__Selection__:
My future research will use insight gained from the study of charge transport processes and interfacial reactions/interactions to inform the design of new materials for energy storage applications.

Overall, the goal of my work will be to identify and understand molecular phenomena that can be utilized to design and develop materials to specifically address challenges related to enabling advanced battery chemistries. These new materials will pave the way for low cost and safe energy storage technology by stabilizing high energy density battery chemistries, replacing flammable liquid carbonate electrolytes, and enabling new form factors for batteries in advanced electronic applications. Using spectroscopic and electrochemical techniques and in situ characterization tools my research will answer questions regarding the solvation structure of ions in polymer and small molecule electrolytes for fast and selective lithium ion transport and the kinetics and mechanisms of electrochemical reactions related to advanced battery chemistries. Furthermore, I plan to utilize tools for automated experimentation and high throughput analysis to accelerate the materials discovery process. This research program builds on my combined expertise in materials synthesis, characterization of kinetic and transport properties, and electrochemical device fabrication gained through my graduate and postdoctoral research.

__What the task asks__:
Please rewrite the battery materials text between "My future research" and "energy storage applications.", inclusive, changing "insight" to "knowledge".

__Dataset excerpt__:
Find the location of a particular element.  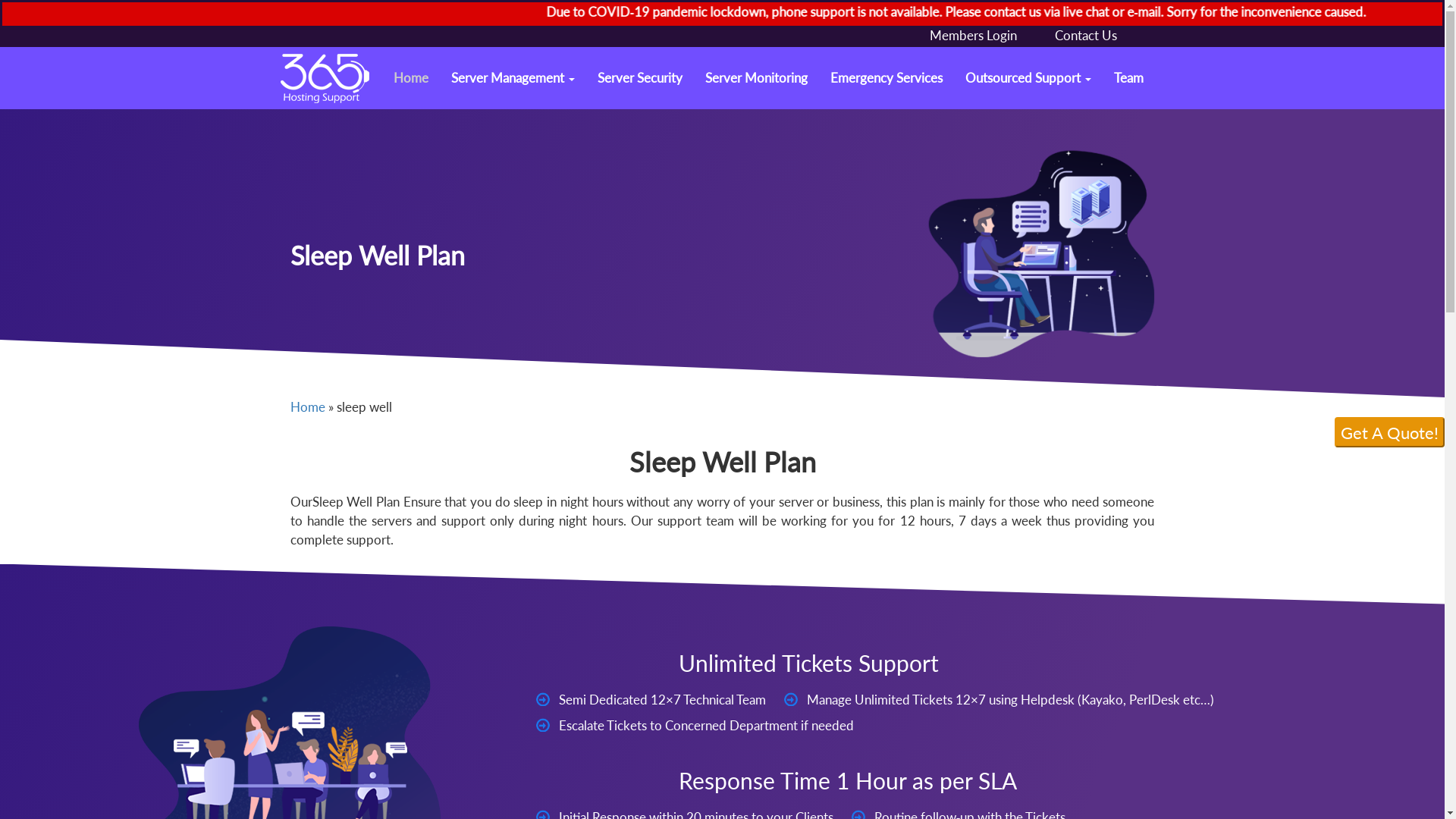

__Expected answer__:
My future research will use knowledge gained from the study of charge transport processes and interfacial reactions/interactions to inform the design of new materials for energy storage applications.